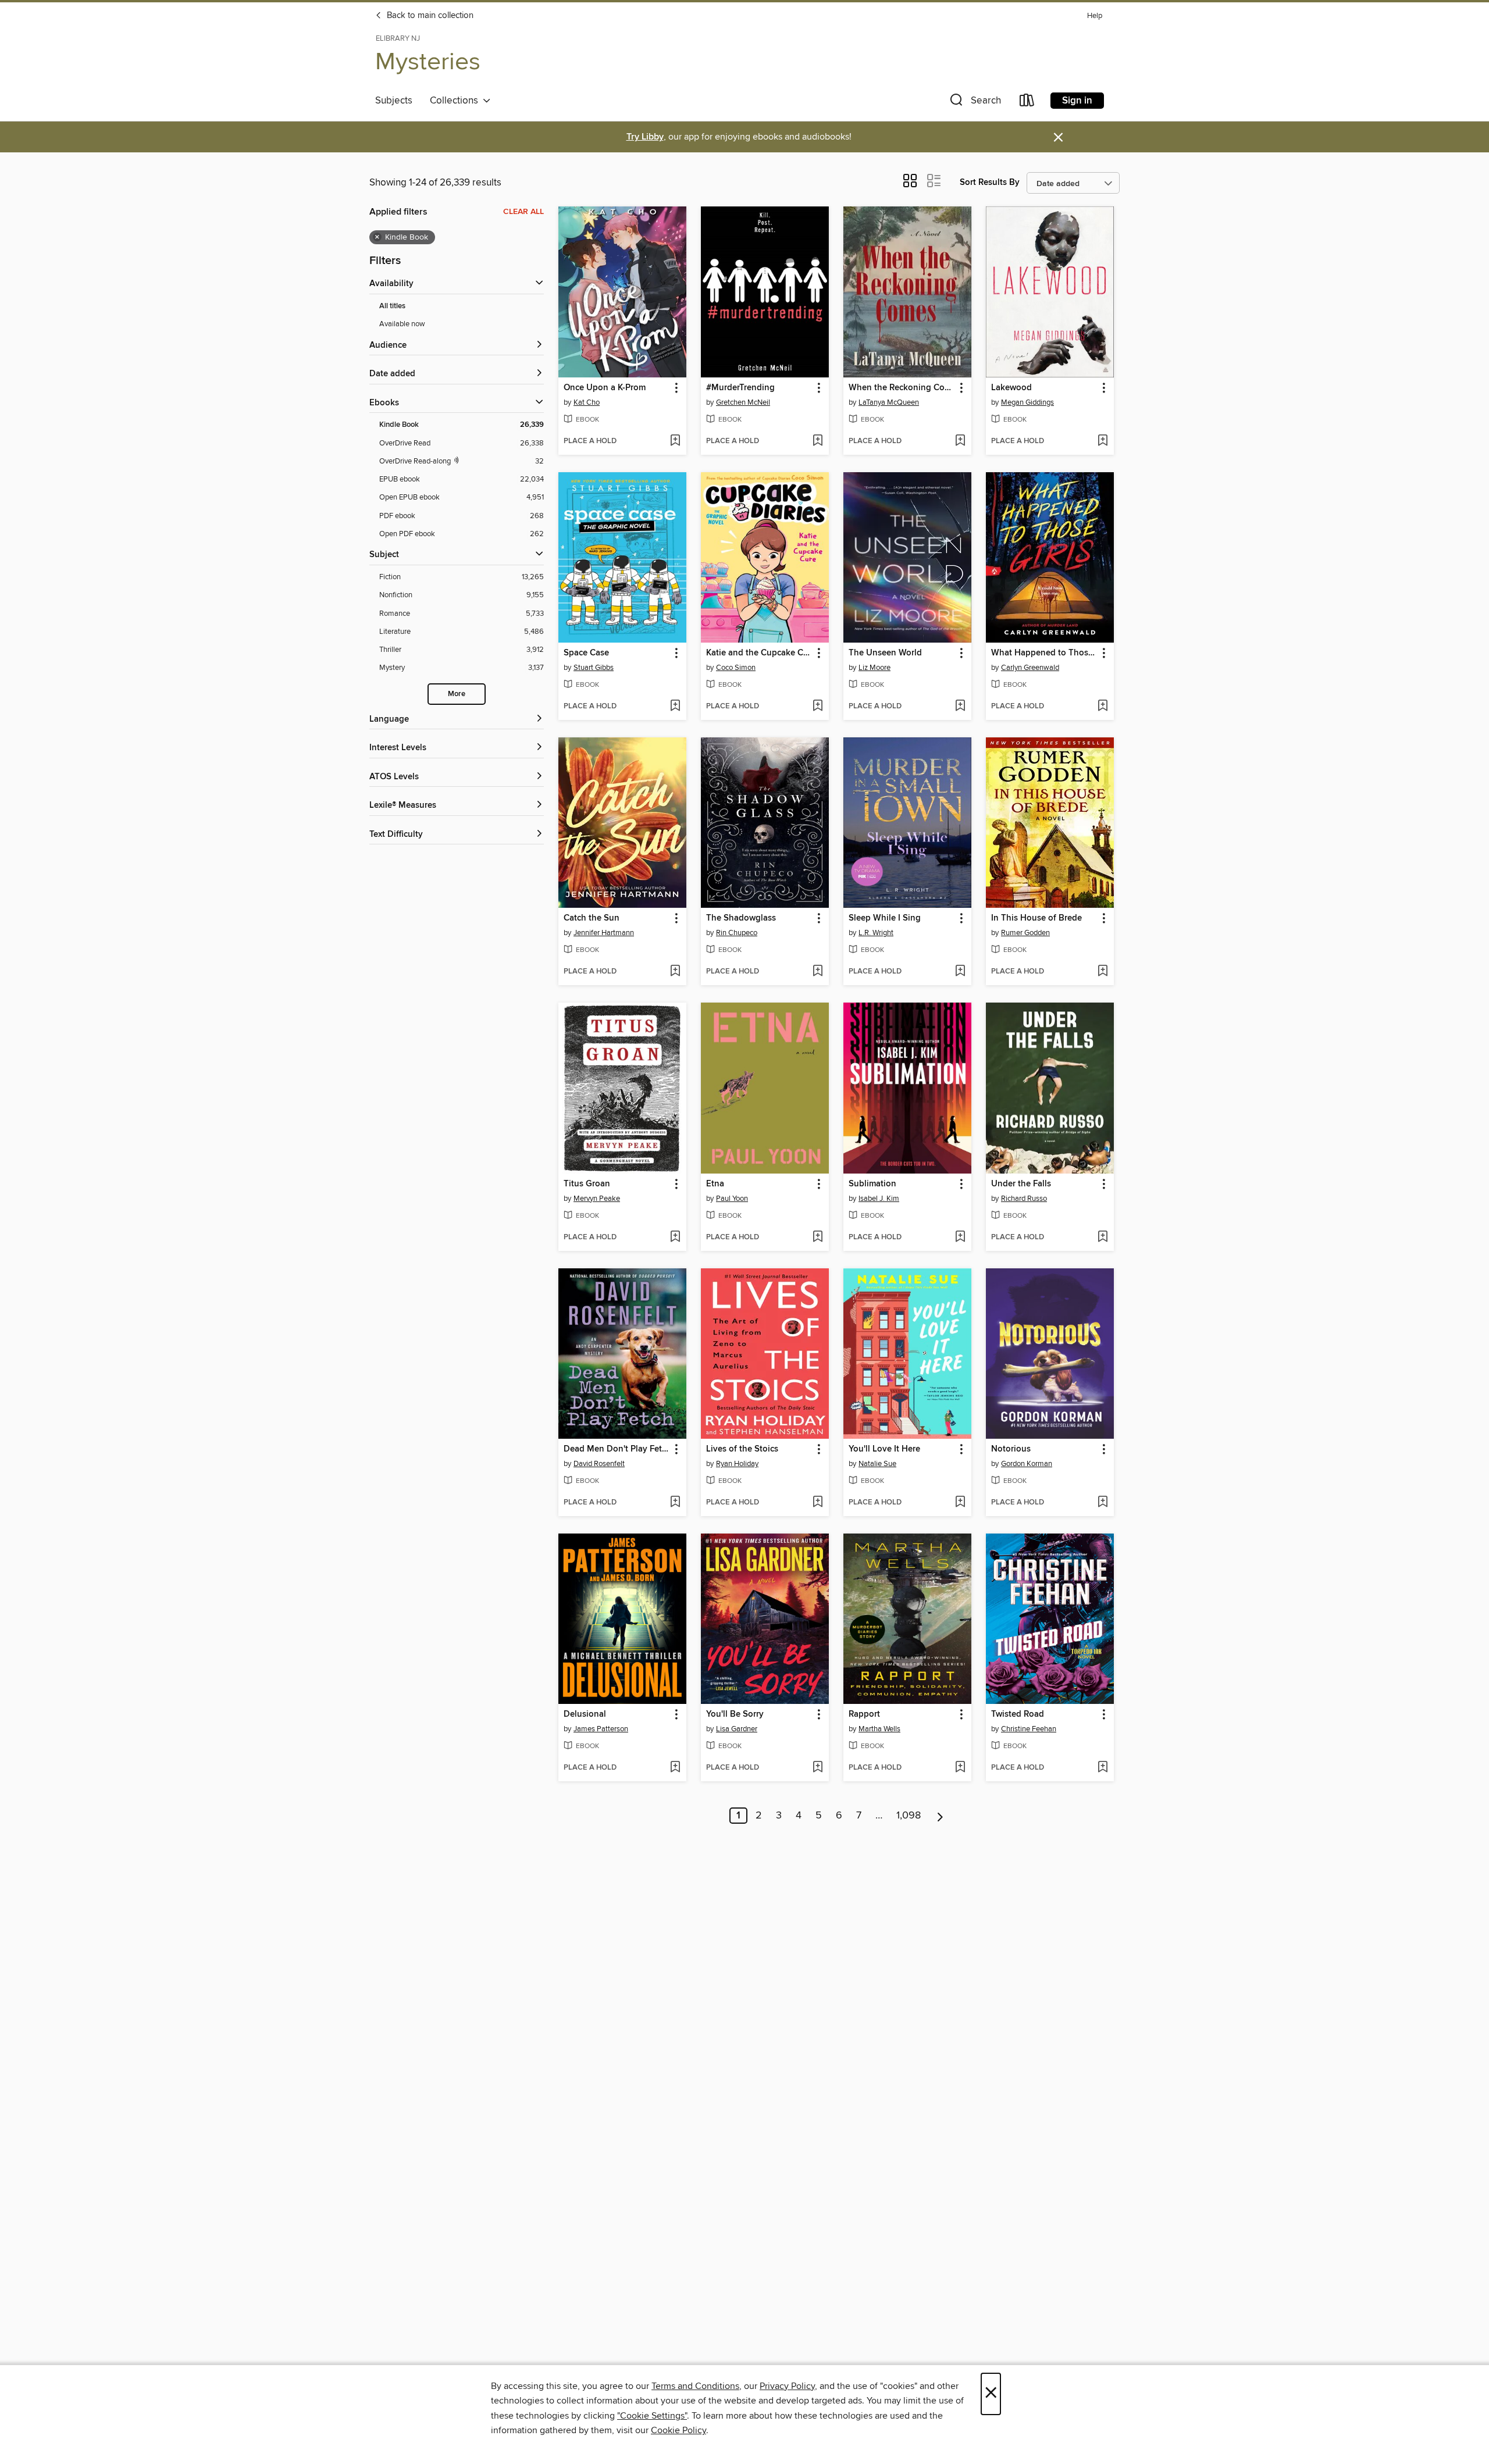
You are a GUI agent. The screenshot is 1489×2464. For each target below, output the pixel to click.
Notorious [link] (1011, 1449)
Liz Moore (874, 667)
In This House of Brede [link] (1036, 918)
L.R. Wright (876, 932)
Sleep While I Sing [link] (885, 918)
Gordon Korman (1026, 1463)
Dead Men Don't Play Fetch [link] (617, 1449)
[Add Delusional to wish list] (675, 1767)
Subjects (393, 100)
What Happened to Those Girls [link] (1044, 653)
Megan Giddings (1027, 402)
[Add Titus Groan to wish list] (675, 1237)
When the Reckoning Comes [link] (902, 388)
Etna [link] (715, 1184)
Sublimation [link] (872, 1184)
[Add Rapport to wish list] (960, 1767)
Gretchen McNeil (743, 402)
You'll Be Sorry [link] (735, 1714)
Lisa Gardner (736, 1729)
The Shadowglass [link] (741, 918)
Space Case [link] (586, 653)
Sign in (1077, 100)
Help (1094, 16)
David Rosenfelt (599, 1463)
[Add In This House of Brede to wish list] (1102, 971)
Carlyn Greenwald (1030, 667)
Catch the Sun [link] (591, 918)
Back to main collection (428, 15)
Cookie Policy (678, 2430)
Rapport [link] (864, 1714)
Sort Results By (990, 182)
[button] (974, 102)
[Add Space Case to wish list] (675, 706)
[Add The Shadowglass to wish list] (817, 971)
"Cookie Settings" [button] (652, 2416)
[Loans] (1027, 102)
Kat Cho (586, 402)
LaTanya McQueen (889, 402)
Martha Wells (879, 1729)
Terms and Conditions (695, 2386)
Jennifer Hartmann (603, 932)
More (456, 694)
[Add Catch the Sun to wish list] (675, 971)
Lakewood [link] (1011, 388)
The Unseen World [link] (885, 653)
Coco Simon (736, 667)
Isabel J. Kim (879, 1198)
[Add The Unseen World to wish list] (960, 706)
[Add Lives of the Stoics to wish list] (817, 1502)
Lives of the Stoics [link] (742, 1449)
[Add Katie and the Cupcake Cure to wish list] (817, 706)
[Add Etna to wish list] (817, 1237)
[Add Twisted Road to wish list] (1102, 1767)
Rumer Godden (1025, 932)
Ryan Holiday (737, 1463)
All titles (392, 306)
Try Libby (645, 137)
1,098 (908, 1815)
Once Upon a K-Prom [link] (605, 388)
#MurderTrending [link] (740, 388)
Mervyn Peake (596, 1198)
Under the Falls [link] (1021, 1184)
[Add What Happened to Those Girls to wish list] (1102, 706)
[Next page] (940, 1816)
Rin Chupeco (736, 932)
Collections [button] (456, 100)
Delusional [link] (585, 1714)
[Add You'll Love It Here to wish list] (960, 1502)
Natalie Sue (877, 1463)
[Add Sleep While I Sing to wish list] (960, 971)
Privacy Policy (787, 2386)
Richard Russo (1024, 1198)
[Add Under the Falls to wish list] (1102, 1237)
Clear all (523, 211)
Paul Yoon (732, 1198)
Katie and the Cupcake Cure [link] (759, 653)
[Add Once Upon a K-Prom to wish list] (675, 441)
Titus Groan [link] (587, 1184)
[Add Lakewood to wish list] (1102, 441)
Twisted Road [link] (1017, 1714)
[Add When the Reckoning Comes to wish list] (960, 441)
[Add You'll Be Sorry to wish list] (817, 1767)
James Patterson (600, 1729)
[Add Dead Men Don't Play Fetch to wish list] (675, 1502)
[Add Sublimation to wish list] (960, 1237)
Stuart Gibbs (593, 667)
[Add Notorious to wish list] (1102, 1502)
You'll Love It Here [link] (884, 1449)
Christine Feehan (1028, 1729)
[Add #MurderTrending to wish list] (817, 441)
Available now (402, 324)
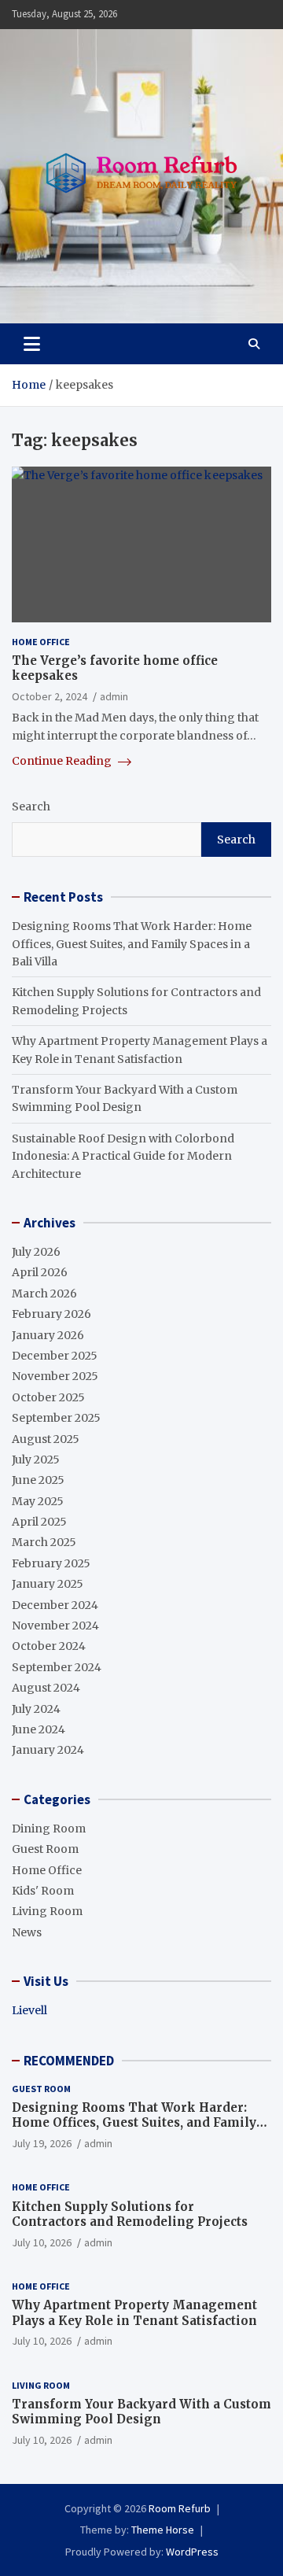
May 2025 (38, 1501)
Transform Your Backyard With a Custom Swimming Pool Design (141, 2412)
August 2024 (46, 1688)
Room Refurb (180, 2508)
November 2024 (55, 1625)
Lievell (29, 2010)
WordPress (192, 2552)
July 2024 (36, 1709)
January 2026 (48, 1335)
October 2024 (49, 1646)
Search (31, 806)
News (27, 1932)
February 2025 (51, 1563)
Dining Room (49, 1828)
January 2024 (48, 1750)
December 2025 (54, 1356)
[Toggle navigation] (32, 343)
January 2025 (47, 1584)
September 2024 (56, 1667)
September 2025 (56, 1418)
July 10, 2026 (42, 2242)
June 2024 (38, 1729)
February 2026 (51, 1314)
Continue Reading (63, 761)
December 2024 (55, 1605)
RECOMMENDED (69, 2060)
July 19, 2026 (42, 2143)
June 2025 (38, 1480)
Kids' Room (43, 1891)
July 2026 (36, 1252)
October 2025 (48, 1397)
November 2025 (55, 1376)
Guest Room (45, 1849)
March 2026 (44, 1293)
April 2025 (39, 1522)
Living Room (47, 1911)
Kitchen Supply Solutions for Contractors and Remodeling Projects (130, 2214)
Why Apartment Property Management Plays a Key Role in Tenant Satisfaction (134, 2312)
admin (114, 696)
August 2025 (45, 1439)
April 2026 (40, 1272)
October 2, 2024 (49, 696)
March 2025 (44, 1542)
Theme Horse (162, 2529)
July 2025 (36, 1459)
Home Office (41, 642)
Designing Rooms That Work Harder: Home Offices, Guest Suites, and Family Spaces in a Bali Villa (132, 944)
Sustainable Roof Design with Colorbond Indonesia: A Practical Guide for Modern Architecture (123, 1156)
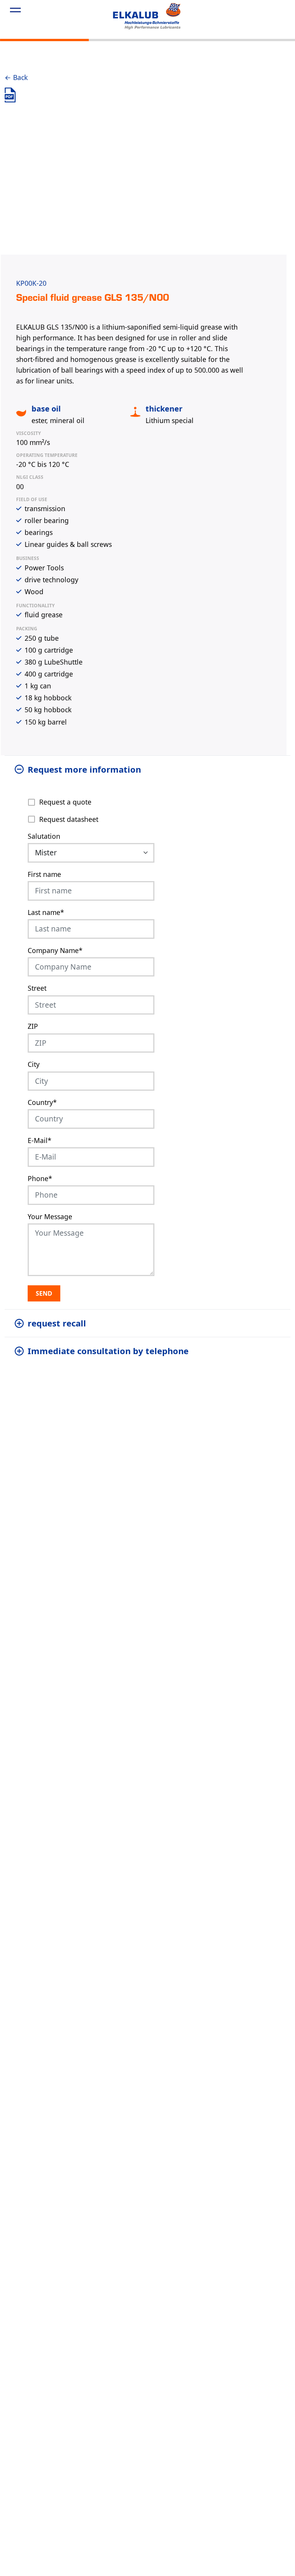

What is being asked ▸ Reproduce exactly the entries above, limited to the lines from the one with "More (456, 694)" through the one with "Collections [button] (456, 100)", both included.

Task solution ▸
More (456, 694)
[Add Catch the Sun to wish list] (675, 971)
Lakewood [link] (1011, 388)
The Unseen World [link] (885, 653)
Coco Simon (736, 667)
Isabel J. Kim (879, 1198)
[Add The Unseen World to wish list] (960, 706)
[Add Lives of the Stoics to wish list] (817, 1502)
Lives of the Stoics [link] (742, 1449)
[Add Katie and the Cupcake Cure to wish list] (817, 706)
[Add Etna to wish list] (817, 1237)
[Add Twisted Road to wish list] (1102, 1767)
Rumer Godden (1025, 932)
Ryan Holiday (737, 1463)
All titles (392, 306)
Try Libby (645, 137)
1,098 (908, 1815)
Once Upon a K-Prom [link] (605, 388)
#MurderTrending [link] (740, 388)
Mervyn Peake (596, 1198)
Under the Falls [link] (1021, 1184)
[Add What Happened to Those Girls to wish list] (1102, 706)
[Next page] (940, 1816)
Rin Chupeco (736, 932)
Collections [button] (456, 100)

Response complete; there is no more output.